I know what the brain needs. Yes, I am a board-certified neurologist, an integrative medicine physician, an acupuncturist, and a nutritional expert. But I have lived a life that includes everything from marathons to brain surgery (my own) and everything in between.

Here are just five key pieces of advice I give my patients, my friends, and my family when they ask about how to sharpen their minds:

1. Sleep

The brain needs sleep. We homo sapiens evolved as circadian beings. We are meant to fall asleep (in an optimal sleeping position) when the sun sets and awaken when the sun rises. While modern society and culture have limited our ability to respect that circadian rhythm, the brain still needs to stay healthy. We should simulate these rhythms as best we can.
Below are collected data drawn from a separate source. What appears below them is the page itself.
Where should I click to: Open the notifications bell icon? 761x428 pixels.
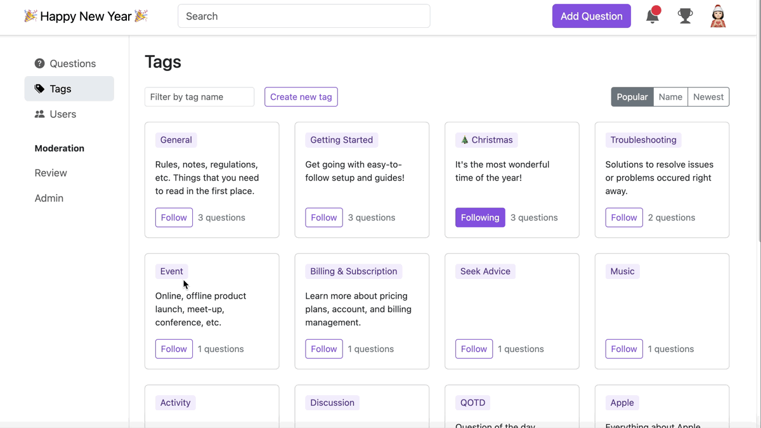[652, 16]
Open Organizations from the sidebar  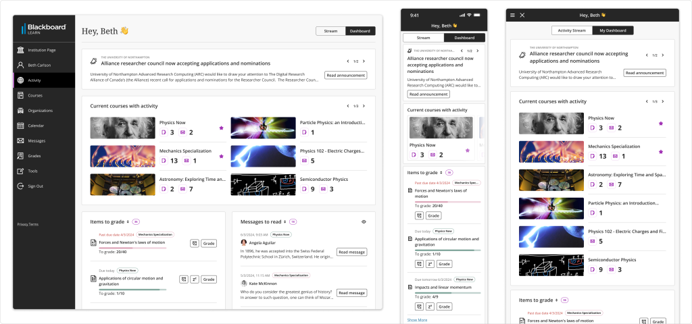pyautogui.click(x=40, y=111)
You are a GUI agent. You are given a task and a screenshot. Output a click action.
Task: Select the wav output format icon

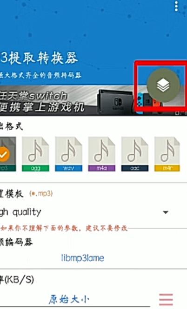point(69,154)
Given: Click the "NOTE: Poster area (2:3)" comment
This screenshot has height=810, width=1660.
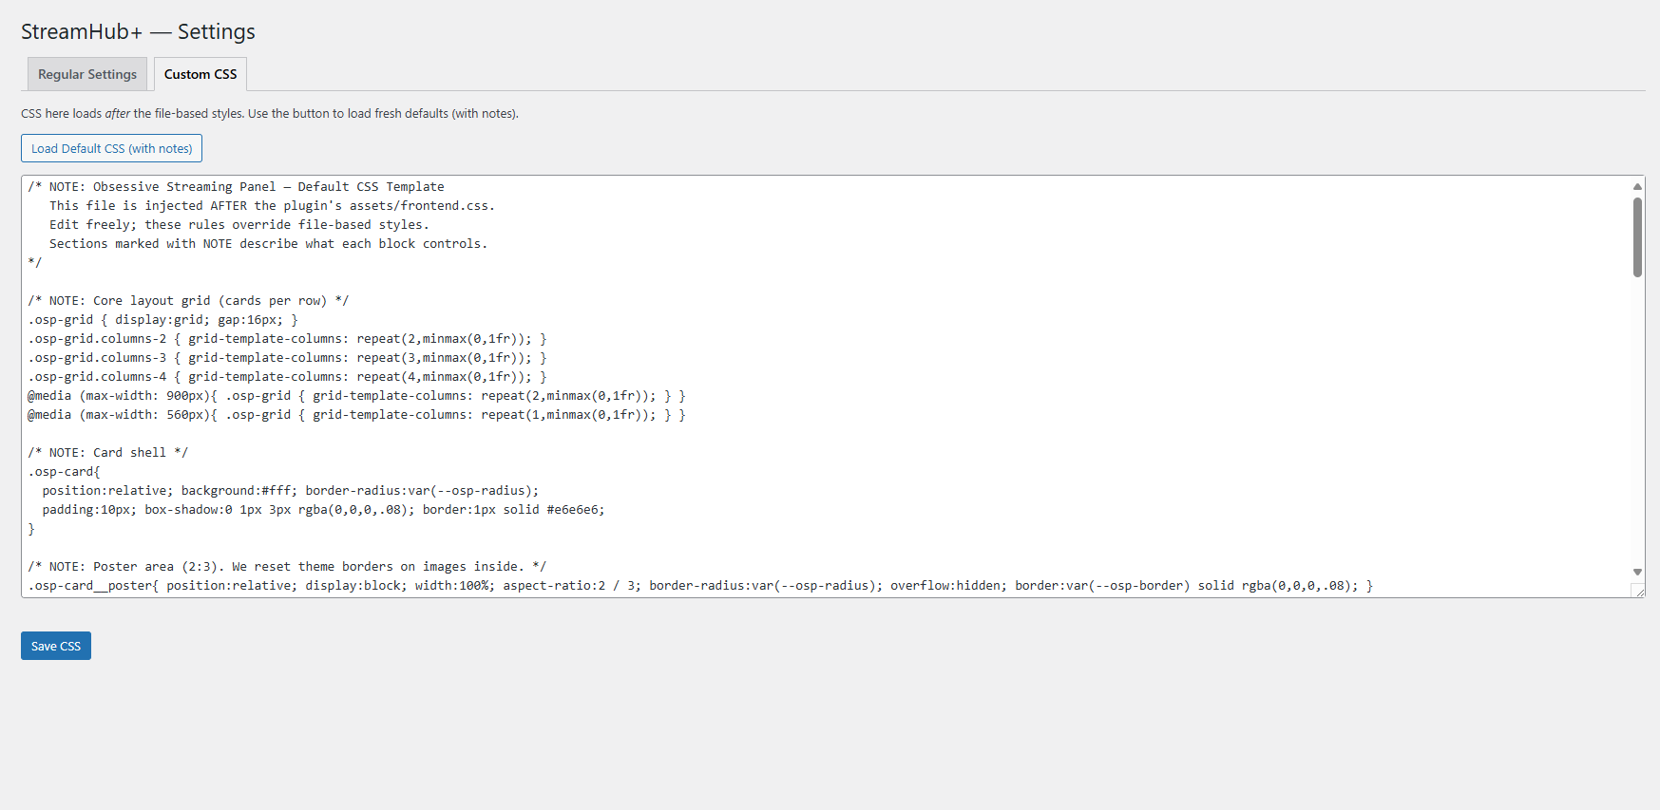Looking at the screenshot, I should click(x=287, y=567).

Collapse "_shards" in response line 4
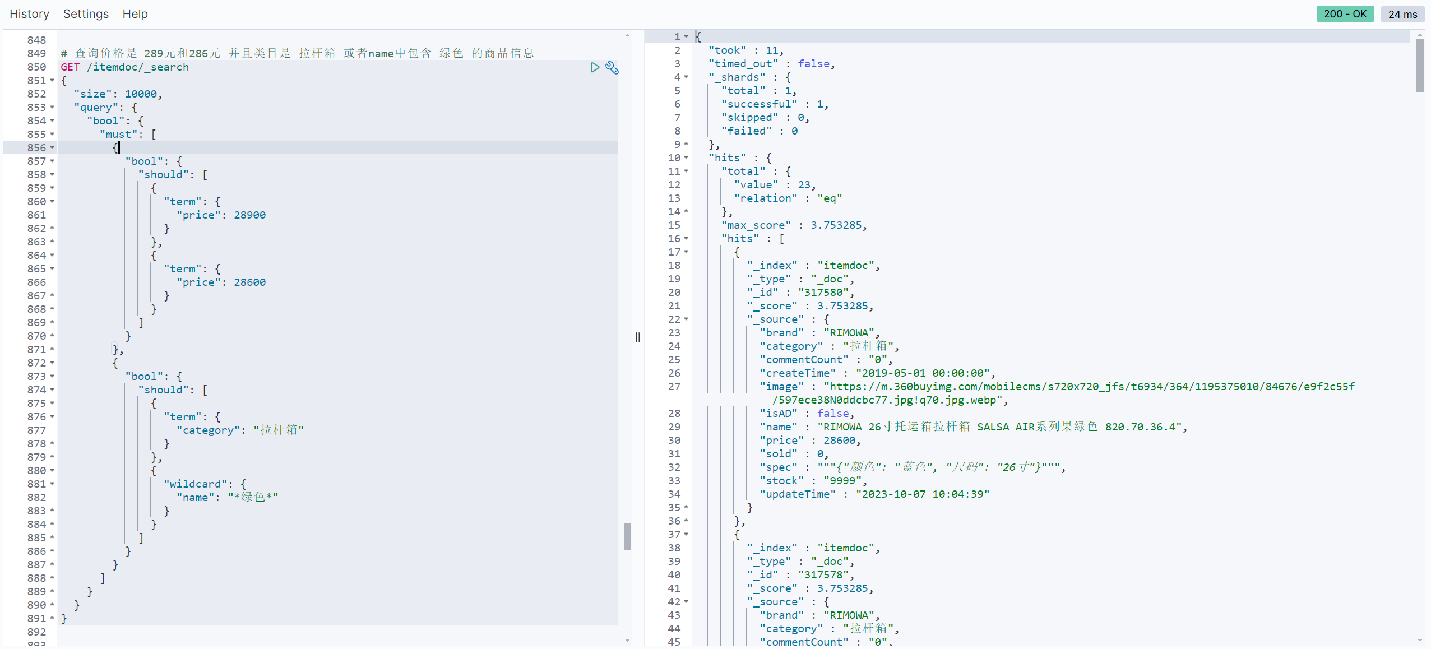click(686, 77)
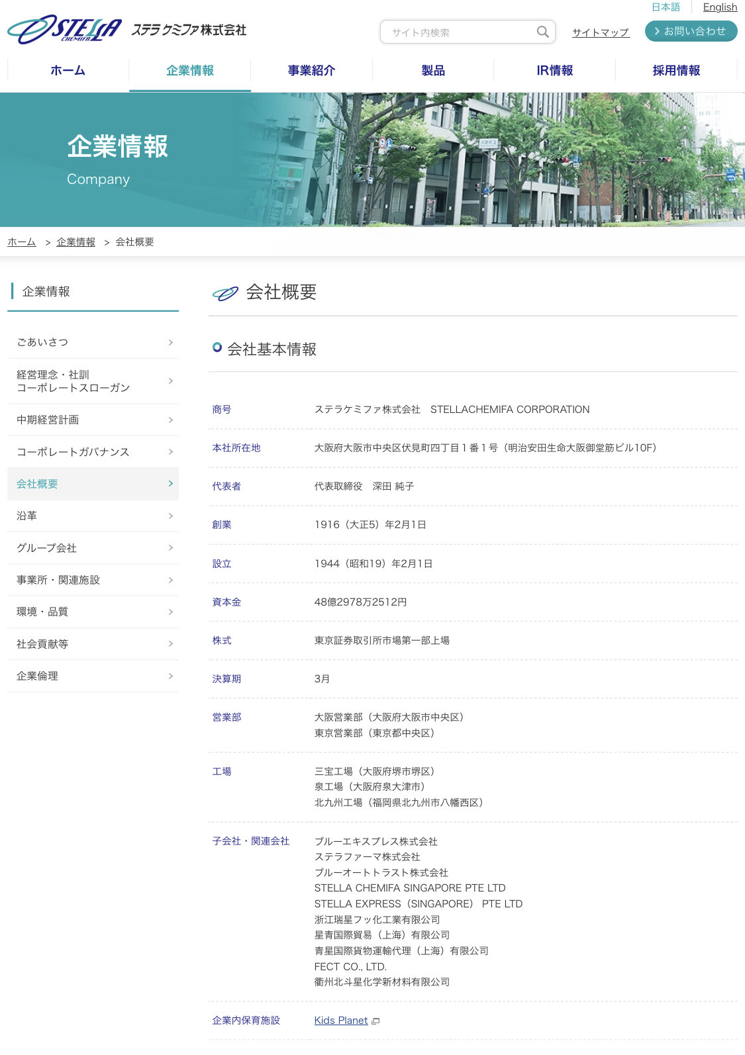This screenshot has height=1055, width=745.
Task: Click the arrow beside グループ会社
Action: click(x=170, y=548)
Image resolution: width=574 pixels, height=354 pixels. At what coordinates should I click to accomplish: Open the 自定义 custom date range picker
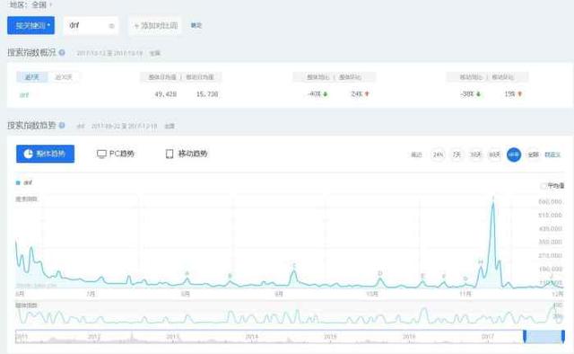[552, 155]
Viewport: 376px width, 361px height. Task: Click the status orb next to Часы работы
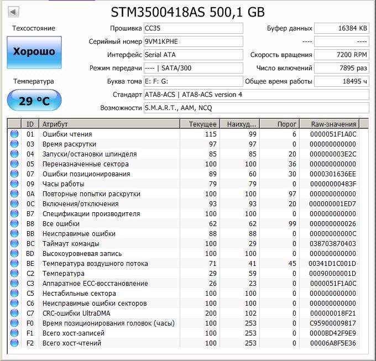pyautogui.click(x=14, y=184)
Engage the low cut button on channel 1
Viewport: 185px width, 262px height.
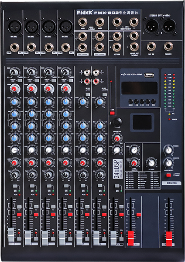[x=20, y=80]
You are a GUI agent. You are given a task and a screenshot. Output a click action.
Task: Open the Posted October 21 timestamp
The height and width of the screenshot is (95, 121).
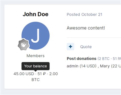click(84, 15)
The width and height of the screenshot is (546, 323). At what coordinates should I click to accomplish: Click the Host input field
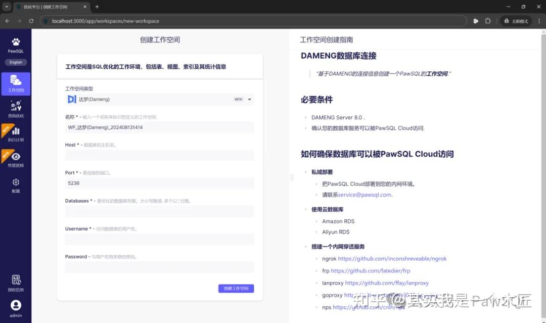click(159, 155)
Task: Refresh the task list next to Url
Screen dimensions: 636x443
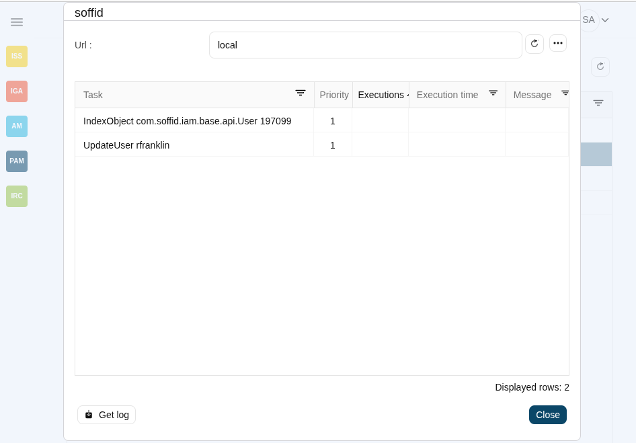Action: pyautogui.click(x=534, y=44)
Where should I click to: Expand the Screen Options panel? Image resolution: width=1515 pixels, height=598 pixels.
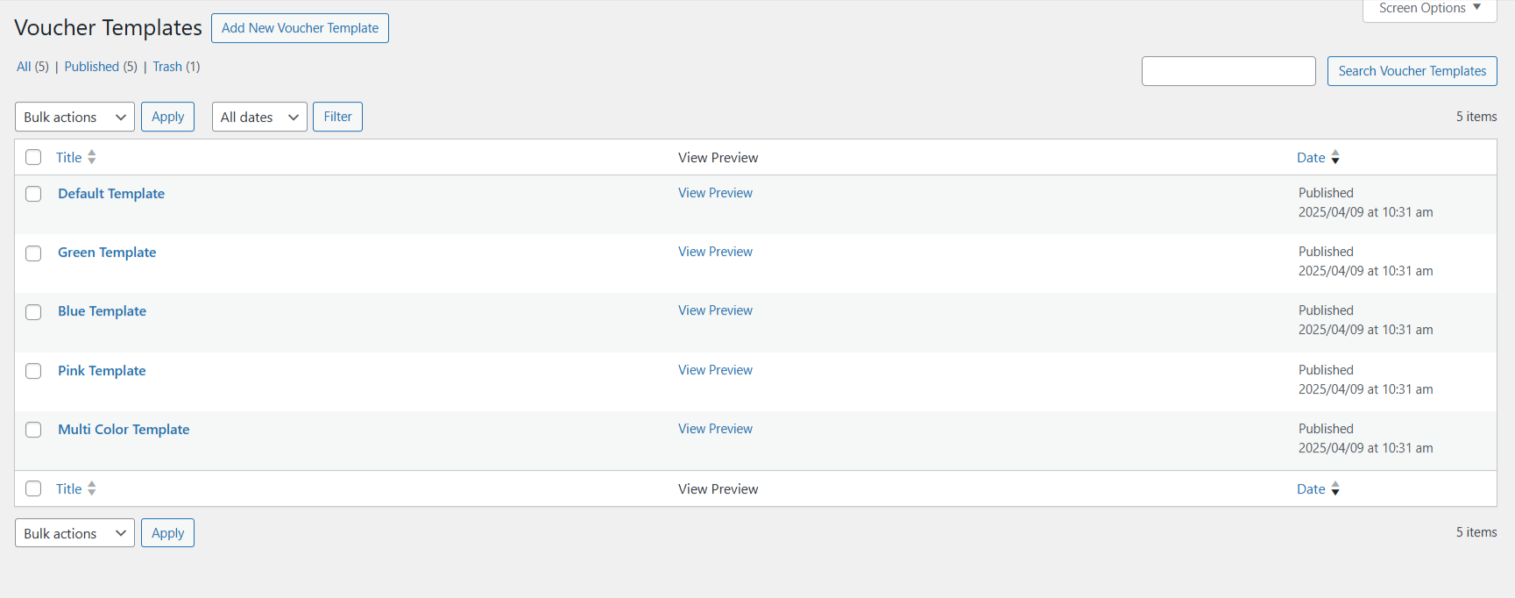(1429, 9)
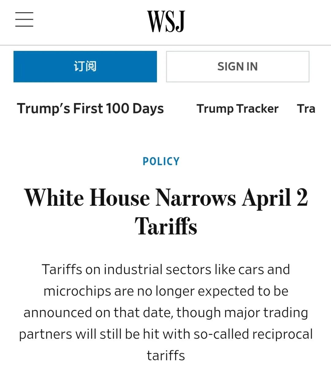The width and height of the screenshot is (331, 371).
Task: Tap the blue 订阅 subscribe button
Action: tap(85, 67)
  • As the sun sets, start to allow your body and mind to settle as well in preparation for sleep.
  • Optimize the chance for a restful sleep with a hot bath, chamomile teavalerian tincture, and meditation. Note that if you awaken in the middle of the night—do not fret. Evolutionarily, we would awaken at night and at times, socialize with neighbors, or even procreate. The key is not to let it create an anxiety within and use the time to meditate or perform a body scan and allow your body to eventually return to sleep.
  • Get outside for morning light between the hours of 6 a.m. and 10 a.m. for 20 minutes each day. During those hours, the sun is at an angle such that the eyes perceive the light and signal the brain that it is the start of a new day.
  • A healthy breakfast is another means by which we let the body know that it is the start of a new day, and we feed our body dense nutrients to jump-start the myriad biochemical reactions that occur each day in each cell.

2. Exercise

Our bodies are meant to be in motion. This does not necessarily mean running marathons or climbing Mount Everest. But it does mean to walk, bike, stretch, or dance. Increase your heart rate at least 30 minutes a day, preferably outside in nature. Be cognizant of your posture several times throughout the day. Bonus: Correcting it connects parts of your body to your brain.

3. Nutrition

Every cell in our brain craves the nutrition provided by the plant world. Ideally, our meals should be as unprocessed as possible. We should further avoid anything that is pro-inflammatory and acid-forming including dairy, sugar, meat, and simple carbohydrates. A powerhouse recipe to start your day and infuse your brain cells with what they need after an overnight fast is a juice made from turmeric, ginger, cucumber, lemon, and pear. Add some drops of ashwagandha tincture for an adaptogenic healing boost.

4. Supplementation

Plants can help maintain the integrity and function of our neurons, the cells of the brain. I personally love boswellia and rhodiola. Boswellia has been demonstrated to reduce inflammation, and rhodiola has been shown to reduce the effects of glutamate, an excitatory neurotransmitter. Other potent supplements include those of the antioxidant class such as N-acetylcysteine, antimicrobial classes such as thyme, and alpha-lipoic acid, which can help activate neuronal regeneration.

5. Meditation

Studies have repeatedly shown regular that meditative sessions can and will reduce (and potentially even halt) atrophy, a term that describes the process of loss of brain tissue. Meditation can increase the strength of crosstalk between brain cells and can, in some cases, increase the volume of brain tissues, especially in areas such as the hippocampus, which is important for memory function.

These are five of my favorites, but there are others that are just as important as we go through our journey of life. Be mindful, be present, be kind, be content, smile at the sun, and try new things. The brain is a special organ and deserves respect. For who are we without it?